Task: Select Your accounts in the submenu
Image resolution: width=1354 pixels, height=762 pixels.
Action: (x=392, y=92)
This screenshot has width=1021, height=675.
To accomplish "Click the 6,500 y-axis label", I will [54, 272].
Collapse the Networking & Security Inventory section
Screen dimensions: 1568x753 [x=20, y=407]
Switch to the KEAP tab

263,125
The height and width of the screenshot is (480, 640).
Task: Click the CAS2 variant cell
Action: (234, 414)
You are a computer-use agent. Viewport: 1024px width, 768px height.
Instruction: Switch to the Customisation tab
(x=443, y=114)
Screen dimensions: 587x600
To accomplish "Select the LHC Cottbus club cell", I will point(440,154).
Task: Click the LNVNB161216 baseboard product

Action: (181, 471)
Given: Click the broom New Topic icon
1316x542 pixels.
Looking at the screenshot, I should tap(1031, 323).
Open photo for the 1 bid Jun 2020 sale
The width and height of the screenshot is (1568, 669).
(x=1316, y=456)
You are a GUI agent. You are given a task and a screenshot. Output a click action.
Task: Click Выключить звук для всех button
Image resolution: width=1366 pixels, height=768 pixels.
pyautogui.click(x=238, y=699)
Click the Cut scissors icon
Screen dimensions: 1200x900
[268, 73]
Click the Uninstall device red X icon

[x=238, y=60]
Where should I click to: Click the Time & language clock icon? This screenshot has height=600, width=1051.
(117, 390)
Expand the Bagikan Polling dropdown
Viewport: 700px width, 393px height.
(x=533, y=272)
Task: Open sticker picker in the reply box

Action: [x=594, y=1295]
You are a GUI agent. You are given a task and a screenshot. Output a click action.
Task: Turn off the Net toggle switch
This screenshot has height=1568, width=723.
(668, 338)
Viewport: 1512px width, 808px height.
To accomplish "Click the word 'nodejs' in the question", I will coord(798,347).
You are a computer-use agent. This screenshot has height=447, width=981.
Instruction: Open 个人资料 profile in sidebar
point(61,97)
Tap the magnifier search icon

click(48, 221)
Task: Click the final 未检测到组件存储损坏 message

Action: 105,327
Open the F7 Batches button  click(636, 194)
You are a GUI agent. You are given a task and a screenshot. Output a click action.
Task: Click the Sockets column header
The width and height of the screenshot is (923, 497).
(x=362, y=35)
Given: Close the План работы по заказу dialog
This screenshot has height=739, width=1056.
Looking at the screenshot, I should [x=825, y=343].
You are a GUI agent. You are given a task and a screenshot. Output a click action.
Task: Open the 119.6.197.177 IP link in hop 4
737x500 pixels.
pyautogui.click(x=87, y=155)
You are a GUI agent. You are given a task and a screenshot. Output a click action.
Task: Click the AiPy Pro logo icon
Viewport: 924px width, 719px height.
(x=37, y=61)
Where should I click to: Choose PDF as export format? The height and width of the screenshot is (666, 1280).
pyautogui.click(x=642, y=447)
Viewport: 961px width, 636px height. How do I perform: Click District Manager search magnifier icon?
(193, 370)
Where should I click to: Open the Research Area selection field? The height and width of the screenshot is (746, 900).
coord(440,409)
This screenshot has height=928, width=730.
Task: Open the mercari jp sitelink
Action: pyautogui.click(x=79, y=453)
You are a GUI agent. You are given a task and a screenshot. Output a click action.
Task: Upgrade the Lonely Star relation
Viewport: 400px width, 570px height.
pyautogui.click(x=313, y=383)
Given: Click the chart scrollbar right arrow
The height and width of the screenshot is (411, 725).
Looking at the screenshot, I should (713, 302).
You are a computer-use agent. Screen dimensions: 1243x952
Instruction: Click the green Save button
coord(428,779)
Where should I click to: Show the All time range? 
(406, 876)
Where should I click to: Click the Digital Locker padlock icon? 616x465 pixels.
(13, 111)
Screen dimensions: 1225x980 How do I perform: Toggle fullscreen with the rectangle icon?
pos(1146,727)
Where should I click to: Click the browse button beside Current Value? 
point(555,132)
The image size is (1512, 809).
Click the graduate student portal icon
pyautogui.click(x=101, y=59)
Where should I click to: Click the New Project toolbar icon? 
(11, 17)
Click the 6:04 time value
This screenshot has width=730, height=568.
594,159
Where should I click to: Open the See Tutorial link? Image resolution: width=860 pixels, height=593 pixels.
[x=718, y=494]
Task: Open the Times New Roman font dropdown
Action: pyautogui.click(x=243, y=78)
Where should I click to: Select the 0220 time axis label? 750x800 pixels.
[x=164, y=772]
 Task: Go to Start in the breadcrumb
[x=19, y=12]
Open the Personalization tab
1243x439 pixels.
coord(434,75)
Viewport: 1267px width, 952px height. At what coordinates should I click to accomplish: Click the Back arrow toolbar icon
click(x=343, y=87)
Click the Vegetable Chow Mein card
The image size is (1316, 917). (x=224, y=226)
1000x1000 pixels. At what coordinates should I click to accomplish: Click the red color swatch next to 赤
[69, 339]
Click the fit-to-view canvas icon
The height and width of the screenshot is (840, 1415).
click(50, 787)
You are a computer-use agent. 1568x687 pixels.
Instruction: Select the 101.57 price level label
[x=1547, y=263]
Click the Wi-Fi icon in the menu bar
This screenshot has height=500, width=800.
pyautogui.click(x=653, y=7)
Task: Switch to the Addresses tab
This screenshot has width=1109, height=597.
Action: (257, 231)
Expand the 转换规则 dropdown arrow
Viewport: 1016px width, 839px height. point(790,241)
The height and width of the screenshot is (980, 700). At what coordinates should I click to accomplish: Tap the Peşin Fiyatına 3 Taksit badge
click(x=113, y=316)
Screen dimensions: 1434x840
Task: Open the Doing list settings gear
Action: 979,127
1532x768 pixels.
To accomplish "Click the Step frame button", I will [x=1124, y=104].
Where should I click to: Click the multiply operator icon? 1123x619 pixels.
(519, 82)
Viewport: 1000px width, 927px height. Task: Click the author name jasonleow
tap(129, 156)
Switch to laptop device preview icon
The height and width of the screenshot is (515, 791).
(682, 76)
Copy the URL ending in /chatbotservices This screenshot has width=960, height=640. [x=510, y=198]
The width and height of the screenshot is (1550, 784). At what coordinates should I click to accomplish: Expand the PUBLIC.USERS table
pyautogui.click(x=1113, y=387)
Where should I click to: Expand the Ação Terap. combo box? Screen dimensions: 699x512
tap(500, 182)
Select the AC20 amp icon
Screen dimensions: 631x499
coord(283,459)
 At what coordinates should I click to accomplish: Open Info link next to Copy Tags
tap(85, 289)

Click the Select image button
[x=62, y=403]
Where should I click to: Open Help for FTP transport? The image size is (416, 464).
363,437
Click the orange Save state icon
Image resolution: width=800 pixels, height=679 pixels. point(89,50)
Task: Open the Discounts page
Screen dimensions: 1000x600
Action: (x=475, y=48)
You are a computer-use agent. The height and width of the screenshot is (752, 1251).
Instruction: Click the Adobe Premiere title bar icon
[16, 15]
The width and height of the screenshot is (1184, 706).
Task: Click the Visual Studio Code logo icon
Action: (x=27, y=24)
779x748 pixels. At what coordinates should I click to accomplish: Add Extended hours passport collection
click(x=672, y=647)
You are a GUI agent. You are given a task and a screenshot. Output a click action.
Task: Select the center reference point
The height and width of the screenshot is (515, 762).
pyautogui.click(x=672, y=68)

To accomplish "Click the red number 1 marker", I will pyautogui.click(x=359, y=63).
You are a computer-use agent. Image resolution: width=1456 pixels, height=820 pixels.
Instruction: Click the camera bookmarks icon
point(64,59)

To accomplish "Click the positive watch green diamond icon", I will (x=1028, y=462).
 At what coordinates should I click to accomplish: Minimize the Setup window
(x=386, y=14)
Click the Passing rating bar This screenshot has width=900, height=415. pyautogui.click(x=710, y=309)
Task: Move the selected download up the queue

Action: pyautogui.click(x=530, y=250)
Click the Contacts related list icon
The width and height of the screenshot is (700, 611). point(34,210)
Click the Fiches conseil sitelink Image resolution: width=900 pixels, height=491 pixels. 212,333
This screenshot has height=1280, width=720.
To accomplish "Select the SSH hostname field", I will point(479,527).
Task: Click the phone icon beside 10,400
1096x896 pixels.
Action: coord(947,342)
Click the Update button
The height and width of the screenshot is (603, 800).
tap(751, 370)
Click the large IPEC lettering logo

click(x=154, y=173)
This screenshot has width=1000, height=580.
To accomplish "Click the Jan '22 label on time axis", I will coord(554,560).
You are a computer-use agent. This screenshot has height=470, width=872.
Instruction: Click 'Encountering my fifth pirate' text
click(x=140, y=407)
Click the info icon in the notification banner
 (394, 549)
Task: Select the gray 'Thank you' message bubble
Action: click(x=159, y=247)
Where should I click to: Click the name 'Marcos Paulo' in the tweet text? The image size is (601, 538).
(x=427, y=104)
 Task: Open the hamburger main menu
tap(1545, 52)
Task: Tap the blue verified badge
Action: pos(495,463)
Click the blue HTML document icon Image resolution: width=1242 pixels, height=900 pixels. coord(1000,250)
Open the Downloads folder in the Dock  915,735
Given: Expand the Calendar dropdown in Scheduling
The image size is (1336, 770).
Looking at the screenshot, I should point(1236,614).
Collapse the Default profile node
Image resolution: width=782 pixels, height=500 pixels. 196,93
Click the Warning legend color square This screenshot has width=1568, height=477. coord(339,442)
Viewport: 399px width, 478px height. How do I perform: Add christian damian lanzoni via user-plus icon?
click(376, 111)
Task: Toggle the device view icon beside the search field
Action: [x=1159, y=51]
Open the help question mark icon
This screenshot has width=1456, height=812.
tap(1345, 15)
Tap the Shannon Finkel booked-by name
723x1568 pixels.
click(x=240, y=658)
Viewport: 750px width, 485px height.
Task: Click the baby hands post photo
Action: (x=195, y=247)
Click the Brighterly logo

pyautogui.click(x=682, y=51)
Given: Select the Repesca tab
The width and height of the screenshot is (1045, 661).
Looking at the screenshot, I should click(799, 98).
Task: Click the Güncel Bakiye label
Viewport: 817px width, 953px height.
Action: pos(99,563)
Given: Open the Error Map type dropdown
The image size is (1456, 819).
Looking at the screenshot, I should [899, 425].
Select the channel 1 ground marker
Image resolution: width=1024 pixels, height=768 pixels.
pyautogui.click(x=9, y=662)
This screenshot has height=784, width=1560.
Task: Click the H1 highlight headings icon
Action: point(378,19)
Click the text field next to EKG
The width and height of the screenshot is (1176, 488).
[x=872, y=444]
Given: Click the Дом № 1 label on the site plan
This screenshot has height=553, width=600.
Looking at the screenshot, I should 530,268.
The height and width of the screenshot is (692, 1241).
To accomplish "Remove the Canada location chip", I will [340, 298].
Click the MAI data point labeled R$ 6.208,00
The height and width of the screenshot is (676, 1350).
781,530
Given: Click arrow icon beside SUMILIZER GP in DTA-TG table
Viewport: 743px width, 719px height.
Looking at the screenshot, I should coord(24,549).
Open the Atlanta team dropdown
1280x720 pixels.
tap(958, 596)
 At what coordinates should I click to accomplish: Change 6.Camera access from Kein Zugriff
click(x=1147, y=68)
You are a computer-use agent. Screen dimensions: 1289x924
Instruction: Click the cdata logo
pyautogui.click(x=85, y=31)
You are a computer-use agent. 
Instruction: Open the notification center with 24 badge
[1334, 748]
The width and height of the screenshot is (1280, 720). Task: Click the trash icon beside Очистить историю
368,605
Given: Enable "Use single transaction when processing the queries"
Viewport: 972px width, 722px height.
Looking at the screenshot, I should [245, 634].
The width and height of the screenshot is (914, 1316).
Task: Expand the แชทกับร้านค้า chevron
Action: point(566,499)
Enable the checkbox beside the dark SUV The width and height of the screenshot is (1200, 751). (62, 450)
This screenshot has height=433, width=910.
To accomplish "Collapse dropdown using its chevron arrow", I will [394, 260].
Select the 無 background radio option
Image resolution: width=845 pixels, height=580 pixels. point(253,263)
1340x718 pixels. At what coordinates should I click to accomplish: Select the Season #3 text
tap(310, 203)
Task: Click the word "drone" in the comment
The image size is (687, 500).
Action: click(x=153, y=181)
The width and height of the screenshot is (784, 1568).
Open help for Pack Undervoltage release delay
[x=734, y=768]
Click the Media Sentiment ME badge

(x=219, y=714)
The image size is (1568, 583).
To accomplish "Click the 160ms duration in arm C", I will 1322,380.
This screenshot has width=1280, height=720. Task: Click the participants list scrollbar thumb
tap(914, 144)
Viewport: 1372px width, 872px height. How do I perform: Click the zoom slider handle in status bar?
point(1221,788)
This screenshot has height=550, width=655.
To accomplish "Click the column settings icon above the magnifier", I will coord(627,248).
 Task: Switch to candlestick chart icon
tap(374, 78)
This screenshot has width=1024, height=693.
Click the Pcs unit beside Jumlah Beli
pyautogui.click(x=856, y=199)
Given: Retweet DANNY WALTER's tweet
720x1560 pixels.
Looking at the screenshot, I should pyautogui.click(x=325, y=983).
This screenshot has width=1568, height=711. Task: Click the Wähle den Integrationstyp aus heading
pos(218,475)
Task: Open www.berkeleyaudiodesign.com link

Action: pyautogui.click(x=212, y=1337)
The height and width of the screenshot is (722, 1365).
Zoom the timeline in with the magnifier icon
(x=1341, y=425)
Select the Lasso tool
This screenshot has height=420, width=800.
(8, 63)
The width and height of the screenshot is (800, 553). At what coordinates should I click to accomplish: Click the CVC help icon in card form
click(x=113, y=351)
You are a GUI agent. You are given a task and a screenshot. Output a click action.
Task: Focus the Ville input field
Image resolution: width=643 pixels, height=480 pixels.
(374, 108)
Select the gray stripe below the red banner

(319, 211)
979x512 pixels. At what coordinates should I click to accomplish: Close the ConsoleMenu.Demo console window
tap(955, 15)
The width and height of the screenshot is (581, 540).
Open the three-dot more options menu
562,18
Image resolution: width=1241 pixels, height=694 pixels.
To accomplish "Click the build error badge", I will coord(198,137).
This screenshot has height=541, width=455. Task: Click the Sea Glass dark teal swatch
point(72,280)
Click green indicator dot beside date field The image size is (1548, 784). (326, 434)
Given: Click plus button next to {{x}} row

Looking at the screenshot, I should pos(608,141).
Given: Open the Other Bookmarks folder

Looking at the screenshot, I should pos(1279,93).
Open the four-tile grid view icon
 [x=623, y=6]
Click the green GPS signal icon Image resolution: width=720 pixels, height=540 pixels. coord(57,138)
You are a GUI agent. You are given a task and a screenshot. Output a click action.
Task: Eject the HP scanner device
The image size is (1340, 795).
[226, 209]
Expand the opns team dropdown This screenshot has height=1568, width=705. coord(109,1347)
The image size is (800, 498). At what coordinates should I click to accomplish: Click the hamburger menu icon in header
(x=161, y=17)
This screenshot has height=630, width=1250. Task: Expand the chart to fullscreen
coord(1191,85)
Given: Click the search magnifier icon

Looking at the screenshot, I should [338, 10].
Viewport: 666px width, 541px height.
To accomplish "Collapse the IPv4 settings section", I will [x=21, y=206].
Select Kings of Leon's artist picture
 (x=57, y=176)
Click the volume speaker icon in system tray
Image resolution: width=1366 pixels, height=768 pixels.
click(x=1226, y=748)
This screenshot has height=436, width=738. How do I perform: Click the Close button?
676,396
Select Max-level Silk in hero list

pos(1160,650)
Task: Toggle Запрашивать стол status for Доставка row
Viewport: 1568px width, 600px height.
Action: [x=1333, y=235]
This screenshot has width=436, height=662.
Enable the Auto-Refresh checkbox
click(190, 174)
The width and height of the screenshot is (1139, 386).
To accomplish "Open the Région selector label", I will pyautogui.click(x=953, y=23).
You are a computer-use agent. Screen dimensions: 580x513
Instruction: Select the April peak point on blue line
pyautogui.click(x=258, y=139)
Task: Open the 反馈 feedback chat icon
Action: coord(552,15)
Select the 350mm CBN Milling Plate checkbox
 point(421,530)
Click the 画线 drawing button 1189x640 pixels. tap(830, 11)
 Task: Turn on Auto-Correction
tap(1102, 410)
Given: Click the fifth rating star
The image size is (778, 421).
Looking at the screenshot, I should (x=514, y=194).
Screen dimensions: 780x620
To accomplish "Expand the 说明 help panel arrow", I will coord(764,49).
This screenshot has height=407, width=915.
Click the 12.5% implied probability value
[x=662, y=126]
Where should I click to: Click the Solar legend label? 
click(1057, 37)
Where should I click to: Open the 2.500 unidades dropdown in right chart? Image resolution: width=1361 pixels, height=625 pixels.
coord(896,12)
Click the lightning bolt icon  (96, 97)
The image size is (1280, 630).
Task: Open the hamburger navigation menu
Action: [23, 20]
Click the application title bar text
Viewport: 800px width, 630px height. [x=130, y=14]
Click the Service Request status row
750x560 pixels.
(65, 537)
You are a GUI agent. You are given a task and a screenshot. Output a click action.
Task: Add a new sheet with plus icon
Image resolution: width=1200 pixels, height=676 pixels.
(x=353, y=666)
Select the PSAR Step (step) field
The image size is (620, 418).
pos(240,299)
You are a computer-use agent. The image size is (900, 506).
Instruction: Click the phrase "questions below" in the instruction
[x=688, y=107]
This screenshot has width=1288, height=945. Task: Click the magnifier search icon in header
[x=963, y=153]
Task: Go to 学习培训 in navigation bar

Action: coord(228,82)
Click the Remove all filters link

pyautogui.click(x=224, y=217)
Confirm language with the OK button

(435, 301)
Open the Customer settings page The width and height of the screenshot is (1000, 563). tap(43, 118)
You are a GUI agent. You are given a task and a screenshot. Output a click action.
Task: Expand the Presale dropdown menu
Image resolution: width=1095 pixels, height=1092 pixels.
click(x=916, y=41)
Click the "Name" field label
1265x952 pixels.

● ● ●

TASK: If a line in the listing contains the string "page", copy it.

RESULT BELOW:
Task: Open the Discounts page
Open the Customer settings page The width and height of the screenshot is (1000, 563). tap(43, 118)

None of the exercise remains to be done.